> Fragmento seleccionado

Los planes sociales son inevitables sin estabilidad ni desarrollo
Hacia fines de los años 60 parecían empezar a resolverse los dilemas abiertos por las catástrofes sucesivas del siglo XX, que truncaron las certezas del anterior y el sueño de nuestro centenario de que para entonces seríamos la expresión meridional de los Estados Unidos. Pese a todo, la Argentina supo sobrellevar la tempestad preservando la excepcionalidad de su integración social y regional. Cuando hacia la década del 30 los mercados europeos cerraron sus importaciones de las commodities alimentarias en las que nos habíamos especializado respondimos con la industrialización de algunas materias primas que ya producíamos, entre las que descollaron la rama textil y de la construcción. Esta torsión de nuestro desarrollo manufacturero fue lo suficientemente intensiva en mano de obra como para conjurar el fantasma de una pobreza que se erigió durante la etapa más álgida de la depresión.
Pero la economía distaba de ser nuestro problema más serio al compás de una democratización de masas que acentuó desde los 40 la denegación recíproca de legitimidad entre mayorías y minorías. Y luego de 1955, una sucesión de “revoluciones” militares y de gobiernos constitucionales débiles que fueron minando las convicciones ciudadanas en torno de la república. Así y todo, al borde del abismo fiscal y de una crisis internacional en ciernes desde 1971 era posible divisar una luz al final del túnel. Desde hacía una década, la producción agropecuaria había resucitado luego de treinta años de postración, los gobiernos aprendieron a manejar una macroeconomía malsana pero suficiente como para financiar una indispensable actualización infraestructural, y algunas ramas industriales como las textiles y las electrónica que empezaron a ganar escalas regionales.
Solo faltaba coronar ese consenso sordo y subterráneo mediante un acuerdo político acorde con el mandato de nuestra Constitución nacional. Hacia 1972, el retorno de Perón y el levantamiento de la proscripción del justicialismo marcharon prometiendo resolver el escollo de la intolerancia política. Pero las secuelas de los extravíos de los 60 hicieron su trabajo de zapa amenazando con estropearlo todo. Falanges juveniles organizadas clandestinamente se propusieron consumar una revolución derrotando por las armas al Estado más allá de la reinstitucionalización, al tiempo que los guardianes del orden y de la nacionalidad aguardaban acechantes el fracaso de un acuerdo socioeconómico que, muerto Perón, saltó por los aires en 1975, allanando el camino de un nuevo golpe militar. Este no fue sino la confirmación de haber perdido la última –y tal vez tardía– oportunidad de la resolución conjunta de nuestros desencuentros políticos y socioeconómicos.
Los años siguientes así lo confirmaron. Un déficit fiscal irreductible por la resistencia de distintas corporaciones incrustadas en el interior de la administración pública se financió con una deuda estérilmente utilizada para modernizar estadios de futbol y comprar armamentos sofisticados en gran escala. La especulación de un capitalismo valorizado financieramente opto por jugar a la ruleta de que impidió ajustar las cuentas estatales. El desasosiego de autoridades económicas atónitas por una inflación que triplicaba al promedio de la de la década anterior las indujo a una apertura importadora que, junto con el endeudamiento impagable por la indexación, impactó mortalmente a varios segmentos industriales, incluyendo a aquel que había exhibido reflejos competitivos.

> Lista de tareas
1. Transcribe literalmente el fragmento sobre la historia argentina, comenzando en "Los años siguientes" y terminando en "exhibido reflejos competitivos.".
2. Según el fragmento sobre la historia argentina, ¿qué ramas descollaron en la industrialización de materias primas hacia la década del 30?
3. Prosigue el fragmento sobre la historia argentina a partir de su última oración.

> Registros de datos
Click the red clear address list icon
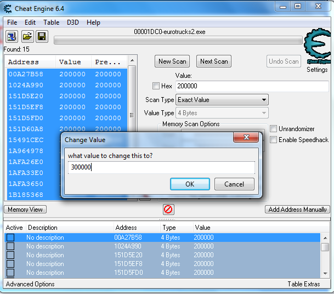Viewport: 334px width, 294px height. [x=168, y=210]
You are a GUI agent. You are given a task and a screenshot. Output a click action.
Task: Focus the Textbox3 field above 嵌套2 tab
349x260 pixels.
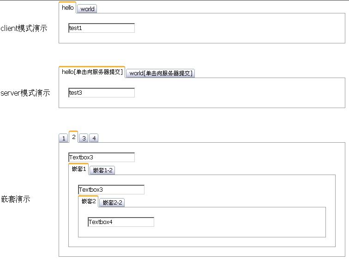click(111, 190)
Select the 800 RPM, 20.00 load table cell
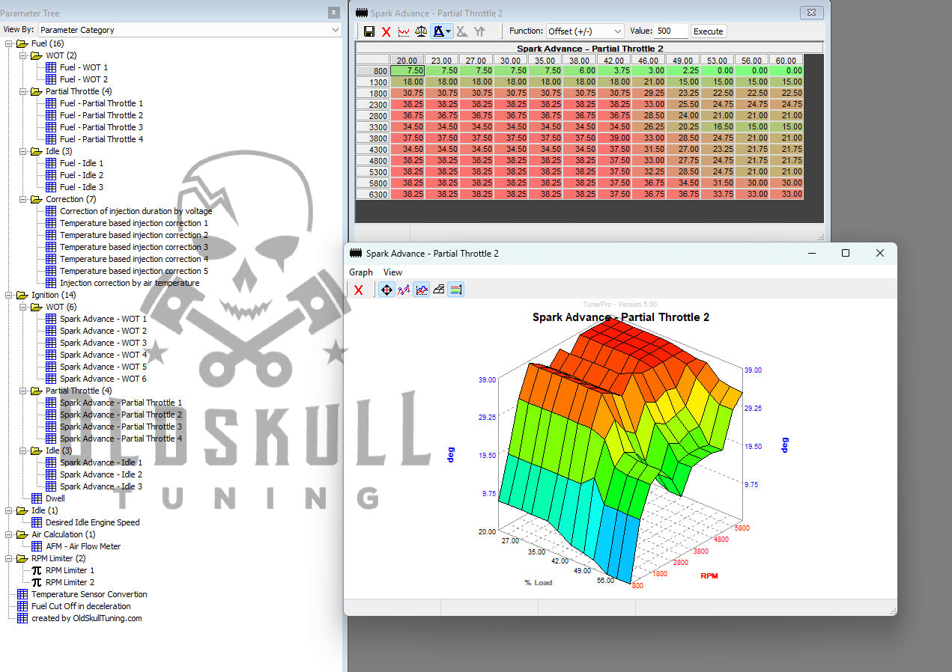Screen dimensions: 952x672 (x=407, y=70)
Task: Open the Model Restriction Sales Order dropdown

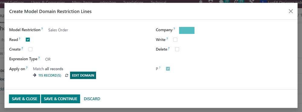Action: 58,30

> Respuestas redactadas
1.
Los años siguientes así lo confirmaron. Un déficit fiscal irreductible por la resistencia de distintas corporaciones incrustadas en el interior de la administración pública se financió con una deuda estérilmente utilizada para modernizar estadios de futbol y comprar armamentos sofisticados en gran escala. La especulación de un capitalismo valorizado financieramente opto por jugar a la ruleta de que impidió ajustar las cuentas estatales. El desasosiego de autoridades económicas atónitas por una inflación que triplicaba al promedio de la de la década anterior las indujo a una apertura importadora que, junto con el endeudamiento impagable por la indexación, impactó mortalmente a varios segmentos industriales, incluyendo a aquel que había exhibido reflejos competitivos.

2. La rama textil y la de la construcción.

3.
Así comenzó la desagregación económica y social que abrió cauce a la Argentina contemporánea. La pobreza que apenas pasaba al 4% de la población activa en 1974 trepó al 20% luego de otro brutal ajuste en 1981. Dos años más tarde, y en el marco de una transición forzada por la derrota militar de las islas Malvinas, se inauguró la democracia más sólida y prolongada de nuestra historia moderna. Pero se perdió la brújula de nuestro desarrollo económico y social. Las reformas que bajo diferentes signos se emprendieron en todo el mundo fueron encaradas aquí demoradas, espasmódicas y sin continuidad temporal. La pobreza se estructuró abarcando a trabajadores informalizados y a un contingente significativo de nuestras emblemáticas clases medias. Su expresión subrepticia bajo la forma de ocupaciones territoriales detonó estruendosamente durante los saqueos por la hiperinflación de 1989 y su contracara hiperdepresiva de 2001. Recién hacia la segunda mitad de los 90 la clase dirigente la asumió como un dato duro al que se acometió a contener mediante diferentes programas subsidiarios.
Así se sucedieron los planes Trabajar, Barrios Bonaerenses, Vida y Jefas y Jefes de Hogar Desocupados. Hacia fines de los 2000, y en coincidencia con el agotamiento del segundo espasmo de crecimiento desde el comienzo democrático, se prometió una reforma que supusiera un salto cualitativo desde el asistencialismo sin horizonte hacia el cooperativismo de una “economía social” virtuosamente conviviente con la de mercado. Pero los treinta años de administración de la pobreza maceraron un cambio cultural que terminó confiriéndole un sino conservador. Es difícil saber si se trató de una estrategia de marketing político o la de las prácticas inerciales de los dos bloques en tensión por el manejo de su implementación: la nueva política territorial de los municipios y la de las organizaciones sociales aspirantes a convertirse en una suerte de sindicalismo de los pobres. No por nada los nobles cometidos de la “economía social” fueron resignificados por los difusos de otra “popular”.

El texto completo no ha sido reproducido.